One Week Until Departure

My days have been mostly leisurely: sleeping late, eating, reading, catching up with college friends, interspersed with a bit of training - more running near my house, spinning on the exercise bike, or taking Cosmo out for a spin around the block on warmer days. My bike needed a few adjustments - a handlebar rotation and a new seat selected from the many in our garage (I hope my butt can withstand the one I chose). I also adjusted my shoe clips; this is my first time riding with clips which feels great. I heard they can increase pedalling efficiency by 30%. But with clips comes an extra element of attention - you have to be careful to unclip, with a quick ankle rotation, every time you stop. I learned by experience when I unclipped one shoe, but leaned over on the side of the shoe I left clipped in, which remained attached to the pedal as I fell over.
Christmas had a bicycle theme for me - I was given tires from my sister, gloves and water bottles from my mother, inner tubes and tube-changing tools from Dave, and a map of Baja California from Andrew. The day was a pleasant celebration with family and food. We watched Cast Away that evening. My favorite scene is when he knocks out his troublesome tooth with an ice skate; it fades to four years later when he spears a fish from yards away, and as he eats it raw you see the transformation his body has taken. I'd like to think that I could survive any situation, adapt to my environment with the simplest of tools. Could I make it without the many possessions I take for granted? And that's all I have to say about that.
I had a tooth extracted myself yesterday, a canine. It was a baby tooth that refused to fall out after 22 years, holding on stubbornly with half a root. The extraction was almost entirely painless and almost enjoyable, since I got to keep the tooth in a little clear case. It felt as if the last remnant of my childhood had been taken from me. Ha! I love being sappy and sentimental, mostly because I think it's funny.

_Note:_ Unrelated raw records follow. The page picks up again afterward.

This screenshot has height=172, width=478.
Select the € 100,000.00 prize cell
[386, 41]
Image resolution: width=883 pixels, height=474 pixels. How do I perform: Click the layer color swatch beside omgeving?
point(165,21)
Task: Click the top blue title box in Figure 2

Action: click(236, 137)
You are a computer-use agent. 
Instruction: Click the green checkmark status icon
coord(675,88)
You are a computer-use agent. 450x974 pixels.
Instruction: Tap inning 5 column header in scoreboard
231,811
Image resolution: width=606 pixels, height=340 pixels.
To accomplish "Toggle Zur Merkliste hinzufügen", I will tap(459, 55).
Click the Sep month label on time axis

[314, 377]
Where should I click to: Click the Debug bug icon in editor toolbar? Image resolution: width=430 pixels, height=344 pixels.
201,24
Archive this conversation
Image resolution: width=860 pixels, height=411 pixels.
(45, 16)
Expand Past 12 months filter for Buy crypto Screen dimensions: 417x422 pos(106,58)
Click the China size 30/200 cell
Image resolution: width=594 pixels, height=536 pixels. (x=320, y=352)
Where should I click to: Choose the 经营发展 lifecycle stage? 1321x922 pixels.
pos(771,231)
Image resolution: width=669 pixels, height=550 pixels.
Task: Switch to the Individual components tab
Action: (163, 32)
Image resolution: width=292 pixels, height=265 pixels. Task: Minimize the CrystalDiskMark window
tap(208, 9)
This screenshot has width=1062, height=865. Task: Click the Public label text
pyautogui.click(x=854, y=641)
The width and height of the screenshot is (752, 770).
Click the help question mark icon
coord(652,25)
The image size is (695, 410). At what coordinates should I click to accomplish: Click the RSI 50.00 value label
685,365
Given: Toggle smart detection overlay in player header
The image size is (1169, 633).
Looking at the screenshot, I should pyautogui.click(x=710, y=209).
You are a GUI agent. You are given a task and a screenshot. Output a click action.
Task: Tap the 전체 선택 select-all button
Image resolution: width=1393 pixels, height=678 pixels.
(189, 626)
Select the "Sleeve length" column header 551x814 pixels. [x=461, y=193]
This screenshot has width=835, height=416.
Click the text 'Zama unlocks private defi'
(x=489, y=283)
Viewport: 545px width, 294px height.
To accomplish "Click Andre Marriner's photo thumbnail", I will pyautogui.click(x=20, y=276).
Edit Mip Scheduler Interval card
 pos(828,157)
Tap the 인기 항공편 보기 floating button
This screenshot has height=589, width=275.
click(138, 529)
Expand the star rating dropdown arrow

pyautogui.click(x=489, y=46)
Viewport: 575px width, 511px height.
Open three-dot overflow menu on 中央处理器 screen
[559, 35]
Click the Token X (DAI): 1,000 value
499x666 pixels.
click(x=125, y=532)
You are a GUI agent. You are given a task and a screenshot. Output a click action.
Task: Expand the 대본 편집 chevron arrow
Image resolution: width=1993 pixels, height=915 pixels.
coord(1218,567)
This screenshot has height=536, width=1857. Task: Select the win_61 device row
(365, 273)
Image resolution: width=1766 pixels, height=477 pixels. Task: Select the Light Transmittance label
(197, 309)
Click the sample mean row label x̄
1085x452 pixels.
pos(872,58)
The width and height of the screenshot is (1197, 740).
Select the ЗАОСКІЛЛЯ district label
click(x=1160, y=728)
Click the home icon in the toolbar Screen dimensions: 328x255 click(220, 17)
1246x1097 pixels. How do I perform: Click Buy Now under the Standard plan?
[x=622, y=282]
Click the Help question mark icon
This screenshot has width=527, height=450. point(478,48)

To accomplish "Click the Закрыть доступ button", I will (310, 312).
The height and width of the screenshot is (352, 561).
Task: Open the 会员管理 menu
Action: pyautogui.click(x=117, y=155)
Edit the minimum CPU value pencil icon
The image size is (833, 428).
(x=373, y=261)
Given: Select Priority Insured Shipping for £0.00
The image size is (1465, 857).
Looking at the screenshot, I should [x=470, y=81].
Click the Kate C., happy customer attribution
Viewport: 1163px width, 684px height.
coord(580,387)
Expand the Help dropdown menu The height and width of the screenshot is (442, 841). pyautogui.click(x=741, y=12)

After a trip to REI for the fourth or fifth time, Andrew and I went to some thrift stores for books. I got five books for under $10, which will be great on the trip. I started reading one and was so inspired I put on my boots, walked out into the night and climbed a tree and sat thinking for a quarter of an hour. My thinking went like this: on the premise that life is so good, how can I structure my thinking so as to take hold of its goodness, especially when I am feeling down, lethargic, or am tempted to settle for less than what is truly good? I love books because they have the power to pry open and challenge my thinking; a single sentence has the potential to widen my appreciation of life and narrow my focus on what's important, a grain of sand, a pine needle poking me in the back of my neck while I sit in a tree at night talking to the wind about life. I appreciate a good movie occasionally, especially ones that make me think, but I feel they cannot match a books' words playing on my own imagination, to allow me to grow as a person. I've already experienced four months without television when I studied abroad and it was fantastic, totally conducive to community, especially with new people. I am looking forward to the next few months bereft of television.